Set exercise:
Lay out every item below as a numbered list, omitting any blank lines.

Stored records:
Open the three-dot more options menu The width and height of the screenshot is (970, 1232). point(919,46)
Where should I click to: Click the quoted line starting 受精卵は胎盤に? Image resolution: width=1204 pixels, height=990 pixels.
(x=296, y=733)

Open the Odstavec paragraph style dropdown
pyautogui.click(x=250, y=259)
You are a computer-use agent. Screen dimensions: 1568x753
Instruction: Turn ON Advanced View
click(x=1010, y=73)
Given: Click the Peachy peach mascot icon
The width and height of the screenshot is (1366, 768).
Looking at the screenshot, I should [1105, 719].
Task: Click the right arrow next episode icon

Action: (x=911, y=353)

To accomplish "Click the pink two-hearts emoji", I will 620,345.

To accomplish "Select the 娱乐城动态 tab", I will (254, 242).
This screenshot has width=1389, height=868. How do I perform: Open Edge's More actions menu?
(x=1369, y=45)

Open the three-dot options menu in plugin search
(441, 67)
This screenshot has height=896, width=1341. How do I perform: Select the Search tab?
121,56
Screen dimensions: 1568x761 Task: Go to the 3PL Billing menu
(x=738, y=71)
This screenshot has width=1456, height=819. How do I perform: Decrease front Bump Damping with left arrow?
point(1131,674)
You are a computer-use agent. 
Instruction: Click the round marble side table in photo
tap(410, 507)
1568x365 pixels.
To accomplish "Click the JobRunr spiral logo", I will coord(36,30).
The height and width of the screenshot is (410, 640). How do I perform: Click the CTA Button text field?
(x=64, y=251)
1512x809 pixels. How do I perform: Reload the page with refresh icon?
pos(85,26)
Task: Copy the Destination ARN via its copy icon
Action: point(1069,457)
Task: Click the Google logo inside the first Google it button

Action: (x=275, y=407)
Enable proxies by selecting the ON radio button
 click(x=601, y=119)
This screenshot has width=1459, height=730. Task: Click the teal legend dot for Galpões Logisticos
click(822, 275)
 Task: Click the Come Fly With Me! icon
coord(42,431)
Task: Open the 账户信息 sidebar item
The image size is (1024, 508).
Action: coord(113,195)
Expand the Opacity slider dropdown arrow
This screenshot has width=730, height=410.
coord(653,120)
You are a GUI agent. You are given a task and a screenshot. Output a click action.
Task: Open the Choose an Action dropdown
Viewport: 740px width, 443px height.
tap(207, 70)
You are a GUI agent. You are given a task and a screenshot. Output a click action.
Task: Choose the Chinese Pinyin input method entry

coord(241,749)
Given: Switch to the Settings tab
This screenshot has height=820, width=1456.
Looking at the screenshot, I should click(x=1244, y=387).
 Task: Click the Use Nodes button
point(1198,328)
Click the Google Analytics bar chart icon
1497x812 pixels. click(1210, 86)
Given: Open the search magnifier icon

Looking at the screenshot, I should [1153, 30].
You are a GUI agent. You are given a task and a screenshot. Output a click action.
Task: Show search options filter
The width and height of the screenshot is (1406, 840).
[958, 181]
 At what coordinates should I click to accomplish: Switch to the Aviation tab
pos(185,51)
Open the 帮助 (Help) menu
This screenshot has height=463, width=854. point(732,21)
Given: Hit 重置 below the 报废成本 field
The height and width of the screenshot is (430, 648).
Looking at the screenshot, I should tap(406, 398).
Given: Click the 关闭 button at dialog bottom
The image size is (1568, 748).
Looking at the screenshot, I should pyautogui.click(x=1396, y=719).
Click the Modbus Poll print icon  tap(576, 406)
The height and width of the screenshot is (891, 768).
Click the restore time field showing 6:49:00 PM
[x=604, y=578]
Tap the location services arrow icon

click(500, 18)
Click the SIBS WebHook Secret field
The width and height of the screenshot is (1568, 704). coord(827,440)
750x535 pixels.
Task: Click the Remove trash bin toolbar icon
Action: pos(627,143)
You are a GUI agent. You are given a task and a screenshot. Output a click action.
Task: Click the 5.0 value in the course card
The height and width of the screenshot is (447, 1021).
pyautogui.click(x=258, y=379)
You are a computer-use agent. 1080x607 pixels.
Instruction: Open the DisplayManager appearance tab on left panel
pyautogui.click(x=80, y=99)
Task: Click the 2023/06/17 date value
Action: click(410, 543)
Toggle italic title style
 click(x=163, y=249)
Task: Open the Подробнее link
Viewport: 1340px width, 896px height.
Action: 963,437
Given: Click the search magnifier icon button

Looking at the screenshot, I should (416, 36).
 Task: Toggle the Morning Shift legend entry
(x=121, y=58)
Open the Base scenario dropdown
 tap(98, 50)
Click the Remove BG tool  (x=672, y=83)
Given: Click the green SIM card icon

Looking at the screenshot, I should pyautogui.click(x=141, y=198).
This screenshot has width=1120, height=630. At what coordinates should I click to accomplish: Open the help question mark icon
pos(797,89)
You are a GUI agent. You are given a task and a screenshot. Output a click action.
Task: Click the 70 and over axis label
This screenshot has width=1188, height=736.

Response below:
1. Open the three-dot more options menu The width and height of the screenshot is (970, 1232). point(919,46)
2. Where should I click to: Click the quoted line starting 受精卵は胎盤に? Image resolution: width=1204 pixels, height=990 pixels.
3. (x=296, y=733)
4. Open the Odstavec paragraph style dropdown
5. pyautogui.click(x=250, y=259)
6. You are a computer-use agent. Screen dimensions: 1568x753
7. Instruction: Turn ON Advanced View
8. click(x=1010, y=73)
9. Given: Click the Peachy peach mascot icon
10. The width and height of the screenshot is (1366, 768).
11. Looking at the screenshot, I should [1105, 719].
12. Task: Click the right arrow next episode icon
13. Action: (x=911, y=353)
14. To accomplish "Click the pink two-hearts emoji", I will 620,345.
15. To accomplish "Select the 娱乐城动态 tab", I will (254, 242).
16. This screenshot has width=1389, height=868. How do I perform: Open Edge's More actions menu?
17. (x=1369, y=45)
18. Open the three-dot options menu in plugin search
19. (441, 67)
20. This screenshot has height=896, width=1341. How do I perform: Select the Search tab?
21. 121,56
22. Screen dimensions: 1568x761 Task: Go to the 3PL Billing menu
23. (x=738, y=71)
24. This screenshot has width=1456, height=819. How do I perform: Decrease front Bump Damping with left arrow?
25. point(1131,674)
26. You are a computer-use agent. 
27. Instruction: Click the round marble side table in photo
28. tap(410, 507)
29. 1568x365 pixels.
30. To accomplish "Click the JobRunr spiral logo", I will coord(36,30).
31. The height and width of the screenshot is (410, 640). How do I perform: Click the CTA Button text field?
32. (x=64, y=251)
33. 1512x809 pixels. How do I perform: Reload the page with refresh icon?
34. pos(85,26)
35. Task: Copy the Destination ARN via its copy icon
36. Action: point(1069,457)
37. Task: Click the Google logo inside the first Google it button
38. Action: (x=275, y=407)
39. Enable proxies by selecting the ON radio button
40.  click(x=601, y=119)
41. This screenshot has width=1459, height=730. Task: Click the teal legend dot for Galpões Logisticos
42. click(822, 275)
43.  Task: Click the Come Fly With Me! icon
44. coord(42,431)
45. Task: Open the 账户信息 sidebar item
46. The image size is (1024, 508).
47. Action: coord(113,195)
48. Expand the Opacity slider dropdown arrow
49. This screenshot has width=730, height=410.
50. coord(653,120)
51. You are a GUI agent. You are given a task and a screenshot. Output a click action.
52. Task: Open the Choose an Action dropdown
53. Viewport: 740px width, 443px height.
54. tap(207, 70)
55. You are a GUI agent. You are given a task and a screenshot. Output a click action.
56. Task: Choose the Chinese Pinyin input method entry
57. coord(241,749)
58. Given: Switch to the Settings tab
59. This screenshot has height=820, width=1456.
60. Looking at the screenshot, I should click(x=1244, y=387).
61.  Task: Click the Use Nodes button
62. point(1198,328)
63. Click the Google Analytics bar chart icon
64. 1497x812 pixels. click(1210, 86)
65. Given: Open the search magnifier icon
66. Looking at the screenshot, I should [1153, 30].
67. You are a GUI agent. You are given a task and a screenshot. Output a click action.
68. Task: Show search options filter
69. The width and height of the screenshot is (1406, 840).
70. [958, 181]
71.  At what coordinates should I click to accomplish: Switch to the Aviation tab
72. pos(185,51)
73. Open the 帮助 (Help) menu
74. This screenshot has height=463, width=854. point(732,21)
75. Given: Hit 重置 below the 报废成本 field
76. The height and width of the screenshot is (430, 648).
77. Looking at the screenshot, I should tap(406, 398).
78. Given: Click the 关闭 button at dialog bottom
79. The image size is (1568, 748).
80. Looking at the screenshot, I should pyautogui.click(x=1396, y=719).
81. Click the Modbus Poll print icon  tap(576, 406)
82. The height and width of the screenshot is (891, 768).
83. Click the restore time field showing 6:49:00 PM
84. [x=604, y=578]
85. Tap the location services arrow icon
86. click(500, 18)
87. Click the SIBS WebHook Secret field
88. The width and height of the screenshot is (1568, 704). coord(827,440)
89. 750x535 pixels.
90. Task: Click the Remove trash bin toolbar icon
91. Action: pos(627,143)
92. You are a GUI agent. You are given a task and a screenshot. Output a click action.
93. Task: Click the 5.0 value in the course card
94. The height and width of the screenshot is (447, 1021).
95. pyautogui.click(x=258, y=379)
96. You are a computer-use agent. 1080x607 pixels.
97. Instruction: Open the DisplayManager appearance tab on left panel
98. pyautogui.click(x=80, y=99)
99. Task: Click the 2023/06/17 date value
100. Action: click(410, 543)
101. Toggle italic title style
102.  click(x=163, y=249)
103. Task: Open the Подробнее link
104. Viewport: 1340px width, 896px height.
105. Action: 963,437
106. Given: Click the search magnifier icon button
107. Looking at the screenshot, I should (416, 36).
108.  Task: Toggle the Morning Shift legend entry
109. (x=121, y=58)
110. Open the Base scenario dropdown
111.  tap(98, 50)
112. Click the Remove BG tool  (x=672, y=83)
113. Given: Click the green SIM card icon
114. Looking at the screenshot, I should pyautogui.click(x=141, y=198).
115. This screenshot has width=1120, height=630. At what coordinates should I click to accomplish: Open the help question mark icon
116. pos(797,89)
117. You are a GUI agent. You are given a task and a screenshot. Output a click action.
118. Task: Click the 70 and over axis label
119. This screenshot has width=1188, height=736.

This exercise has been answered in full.